▶ **Selected excerpt**
Noise, Contradiction, Choice and Christmas

If you follow this blog, you are probably one of those people who have a hard time dealing with noise. You probably don’t like loud noises, you probably don’t like loud gatherings, and you probably don’t like restaurants where there is loud music and too many voices. And the idea of living near an airport drives you crazy. (You may also have some form of hyper-sensitive hearing, which makes the items listed above even more upsetting.)

But – do you ever choose to be exposed to noise? Do you ever have loud music playing, even though, if you had NOT chosen it, that same loud music would bother you? Herein lies the contradiction that exists for many of us who say we don’t like noise.

Let me give you an example. The other day I had to go to my dentist to start the process of getting a crown on one of my old, decrepit molars. If you have a crown, you will know that this process requires a lot of drilling and grinding. And that drill is loud. And it reverberates inside your head, so many of my dentist’s patients bring headphones and music to block out the sound.


And if you know me, you would probably assume that I would do the same, that I would not want to hear that noise. But I don’t. I choose to listen to the sound, to the noise of the drill booming in my head. Why do I do this to myself, when I could have motets or jazz playing in my ears while the grinding is done? It is because in this instance, I want to know what is going on, to experience the process. I don’t want to pretend my dentist is not grinding down that molar. (Even if you did wear headphones, you would still smell the burning of protein in your mouth and you would know something was going on in there.) I want to have that ‘real’ experience, that visceral knowing that someone is doing something to me, something I have chosen to have done to me.

This is also the reason I don’t use headphones to listen to music when I am out walking. Even though the noise of traffic, etc. bothers me, I don’t want to dislocate myself from my environment by listening to music. Again, I want the physical experience of where I am.

▶ **Requirement**
Resume the blog post about noise, contradiction and choice, starting right after its final paragraph about walking without headphones.

▶ **Given material**
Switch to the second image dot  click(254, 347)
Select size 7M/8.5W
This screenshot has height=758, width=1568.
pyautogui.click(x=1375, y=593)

▶ **Reply to the exercise**
And there is the key to this whole issue of ‘noise’ – the matter of choice. I choose to play loud music in my car. I choose to play music I like as loud as I like in my headphones. I choose to play my bass loudly, if I feel like it. (I actually like the sound and feel of old gas lawnmowers, if I am the one doing the mowing – though I now wear ear protection when I do it.)

I have a bad response to sound when I have not chosen it. It is then that I label that sound as “noise”, as annoying, as painful, as unwanted. And I suspect that that is what happens for most of us who are bothered by noise.

And now, of course, it is the Christmas season, which means stores and streets and malls are playing Christmas music non-stop for at least another couple of weeks. Does that bother you? Of course it does, even if you like Christmas music. Did you choose to hear it today in the grocery store? I doubt it. Did it bug you? I bet it did. Did you get grumpy about it? Let me guess. (To help you deal with the Christmas music problem, here is a NC post from 2013. )

This is the last posting for the Noise Curmudgeon for 2015. Have a quiet, peaceful, lovely holiday season. Hopefully someone will give you a new set of good earplugs, and you will all set for 2016.